Hace ya siglos que en una gran ciudad, capital de un reino, cuyo nombre no importa saber, vivía una pobre y honrada viuda que tenía una hija de quince abriles, hermosa como un sol y cándida como una paloma.
La excelente madre se miraba en ella como un espejo, y en su inocencia y beldad juzgaba poseer una joya riquísima que no hubiera trocado por todos los tesoros del mundo.
Muchos caballeros, jóvenes y libertinos, viendo a estas dos mujeres tan menesterosas, que apenas ganaban hilando para alimentarse, tuvieron la audacia de hacer interesadas e indignas proposiciones a la madre sobre su hermosa niña; pero ésta las rechazó siempre con aquella reposada entereza que convence y retrae mil veces más que una exagerada y vehemente indignación. Lo que es a la muchacha nadie se atrevía a decir los que suelen llamarse con razón atrevidos pensamientos. Su candor y su inocencia angelical tenían a raya a los más insolentes y desalmados. La buena viuda, además, estaba siempre hecha un Argos, velando sobre ella.
Aconteció, pues, que la fama de las rarísimas y altas calidades de la muchacha llegaran a oídos del rey. el cual, como mozo y apasionado, quiso verla, y, habiéndola visto, se enamoró locamente.

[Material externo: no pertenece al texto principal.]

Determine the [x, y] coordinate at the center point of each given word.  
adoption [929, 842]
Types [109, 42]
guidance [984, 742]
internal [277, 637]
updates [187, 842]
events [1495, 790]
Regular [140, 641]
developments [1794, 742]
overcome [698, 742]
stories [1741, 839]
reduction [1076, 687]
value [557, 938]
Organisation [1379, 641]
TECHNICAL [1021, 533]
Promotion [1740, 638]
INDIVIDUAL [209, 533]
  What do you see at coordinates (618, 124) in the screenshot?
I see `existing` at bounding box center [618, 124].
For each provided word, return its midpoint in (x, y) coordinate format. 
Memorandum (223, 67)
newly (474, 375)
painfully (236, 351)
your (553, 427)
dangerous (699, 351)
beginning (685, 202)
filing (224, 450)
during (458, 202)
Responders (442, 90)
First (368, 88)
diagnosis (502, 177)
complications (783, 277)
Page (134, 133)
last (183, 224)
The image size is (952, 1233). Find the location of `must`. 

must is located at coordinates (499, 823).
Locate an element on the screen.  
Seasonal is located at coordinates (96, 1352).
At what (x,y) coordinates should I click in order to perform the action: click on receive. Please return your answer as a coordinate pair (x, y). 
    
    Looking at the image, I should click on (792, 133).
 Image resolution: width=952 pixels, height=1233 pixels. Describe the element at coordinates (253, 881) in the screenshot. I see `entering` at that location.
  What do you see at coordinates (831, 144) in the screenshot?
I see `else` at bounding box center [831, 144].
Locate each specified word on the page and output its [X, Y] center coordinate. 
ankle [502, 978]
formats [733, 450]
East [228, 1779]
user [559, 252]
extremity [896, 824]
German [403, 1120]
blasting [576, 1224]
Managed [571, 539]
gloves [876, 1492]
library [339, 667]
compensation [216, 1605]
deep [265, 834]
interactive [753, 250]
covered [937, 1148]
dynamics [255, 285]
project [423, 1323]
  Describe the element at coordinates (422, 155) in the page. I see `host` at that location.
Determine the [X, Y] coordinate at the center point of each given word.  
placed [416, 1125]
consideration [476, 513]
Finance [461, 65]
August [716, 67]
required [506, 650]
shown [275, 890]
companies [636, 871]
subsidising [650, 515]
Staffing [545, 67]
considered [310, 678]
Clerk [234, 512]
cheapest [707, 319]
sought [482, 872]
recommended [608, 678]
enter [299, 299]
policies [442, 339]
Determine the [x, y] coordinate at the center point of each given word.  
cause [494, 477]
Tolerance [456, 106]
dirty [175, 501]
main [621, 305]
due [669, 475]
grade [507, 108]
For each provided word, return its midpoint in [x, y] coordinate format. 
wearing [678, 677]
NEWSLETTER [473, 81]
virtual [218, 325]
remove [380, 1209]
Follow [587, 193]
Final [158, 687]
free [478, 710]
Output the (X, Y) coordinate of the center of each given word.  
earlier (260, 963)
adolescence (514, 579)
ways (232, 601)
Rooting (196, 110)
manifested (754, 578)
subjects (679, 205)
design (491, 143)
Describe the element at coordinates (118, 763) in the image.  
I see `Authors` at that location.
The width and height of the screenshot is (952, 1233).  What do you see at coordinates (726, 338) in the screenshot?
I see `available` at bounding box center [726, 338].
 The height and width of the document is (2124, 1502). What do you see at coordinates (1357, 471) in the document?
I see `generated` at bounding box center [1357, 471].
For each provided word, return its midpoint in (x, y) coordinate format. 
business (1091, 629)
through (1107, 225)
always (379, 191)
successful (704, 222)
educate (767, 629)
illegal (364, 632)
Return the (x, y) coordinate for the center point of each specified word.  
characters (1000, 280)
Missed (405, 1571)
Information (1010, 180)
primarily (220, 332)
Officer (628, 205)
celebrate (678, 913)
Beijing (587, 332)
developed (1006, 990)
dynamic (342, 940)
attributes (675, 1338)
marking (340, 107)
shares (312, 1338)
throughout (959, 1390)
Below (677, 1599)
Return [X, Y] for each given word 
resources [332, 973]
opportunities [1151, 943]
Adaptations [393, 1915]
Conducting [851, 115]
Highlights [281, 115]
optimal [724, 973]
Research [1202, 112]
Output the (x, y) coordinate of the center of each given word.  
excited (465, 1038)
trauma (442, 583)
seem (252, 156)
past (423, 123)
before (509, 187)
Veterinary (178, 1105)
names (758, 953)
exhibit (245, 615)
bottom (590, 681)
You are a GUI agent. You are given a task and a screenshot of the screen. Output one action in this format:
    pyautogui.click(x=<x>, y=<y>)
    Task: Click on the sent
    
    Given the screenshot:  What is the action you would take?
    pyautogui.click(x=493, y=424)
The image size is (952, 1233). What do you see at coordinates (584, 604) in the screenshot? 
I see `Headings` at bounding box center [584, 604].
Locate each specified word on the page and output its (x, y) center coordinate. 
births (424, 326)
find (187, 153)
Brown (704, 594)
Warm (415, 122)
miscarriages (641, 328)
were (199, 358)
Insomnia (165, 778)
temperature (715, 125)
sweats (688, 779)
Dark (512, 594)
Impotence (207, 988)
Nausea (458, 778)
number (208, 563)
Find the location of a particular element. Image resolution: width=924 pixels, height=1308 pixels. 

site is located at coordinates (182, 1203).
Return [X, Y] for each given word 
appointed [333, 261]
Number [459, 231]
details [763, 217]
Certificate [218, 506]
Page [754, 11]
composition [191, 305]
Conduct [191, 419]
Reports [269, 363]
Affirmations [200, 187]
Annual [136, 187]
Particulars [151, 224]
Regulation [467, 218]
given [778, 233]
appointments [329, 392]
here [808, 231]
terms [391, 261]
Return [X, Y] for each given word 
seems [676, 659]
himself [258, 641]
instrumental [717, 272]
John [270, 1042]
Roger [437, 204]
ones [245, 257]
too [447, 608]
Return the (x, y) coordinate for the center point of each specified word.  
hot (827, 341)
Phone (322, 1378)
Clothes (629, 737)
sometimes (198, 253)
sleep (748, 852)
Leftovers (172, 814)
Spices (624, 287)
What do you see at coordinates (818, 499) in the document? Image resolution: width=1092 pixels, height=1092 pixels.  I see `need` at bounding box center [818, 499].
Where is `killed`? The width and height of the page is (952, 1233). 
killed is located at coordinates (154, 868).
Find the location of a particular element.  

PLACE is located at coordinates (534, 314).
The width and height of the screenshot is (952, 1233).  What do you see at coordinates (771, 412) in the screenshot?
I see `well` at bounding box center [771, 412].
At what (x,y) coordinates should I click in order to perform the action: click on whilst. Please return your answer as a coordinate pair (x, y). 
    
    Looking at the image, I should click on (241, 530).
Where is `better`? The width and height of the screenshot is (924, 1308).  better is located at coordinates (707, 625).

Su majestad se valió, según costumbre, de su primer chambelán o gentilhombre, persona muy discreta, sigilosa e insinuante, para que interviniese en este negocio y allanase obstáculos; pero toda la habilidad de aquel experimentado paraninfo y todo el mar de dinero en que prometía hacer nadar a la viuda y a su hija, fueron a estrellarse contra la inaudita virtud de ambas, más firme que una roca. El ultimátum con que se terminaron tan importantes negociaciones estaba concebido y expresado en estos términos por la buena de la viuda: «Si su majestad quiere venir a mi casa con el cura, que venga cuando guste mi hija tendrá a mucha honra ser la reina, su esposa; pero si su majestad piensa que ha de lograr algo de otra suerte, se equivoca muy mucho.»En una época de severas virtudes, o ya que no de virtudes severas, de sentimientos democráticos, aquella contestación hubiera sido aplaudida; mas entonces había tal corrupción en las costumbres y era tal el espíritu aristocrático y de subordinación alas altas jerarquías sociales, que el rey, los cortesanos, las damas y pueblo todo, para no indignarse de los humos de la viuda y de su hija, determinaron reírse y declararlas tontilocas, llamándolas, las cogotudas hambrientas, las reinas andrajosas, las pereciendo por su gusto, y otros dictados y títulos de escarnio. No podían las tristes tocar siquiera el ándito de la casa en que vivían sin verse poco menos que silbadas y abochornadas. Cuando iban a misa los domingos, decían las comadres al verlas pasar:
-Ahí va la reina; miren qué majestad y qué entono. ¿Cómo puede ir tan tiesa con el estómago vacío?
Con lo cual y con otras frases del mismo género apuraban y hacían llorar a la chica, que era más bendita que el pan, y que no sabía soltar la lengua y contestarles su merecido.
Ella y su madre tenían una paciencia y una dulzura a toda prueba, y nunca se exacerbaban con los malos tratamientos, ni se arrepentían de haber despreciado tan buena ocasión de hacerse ricas.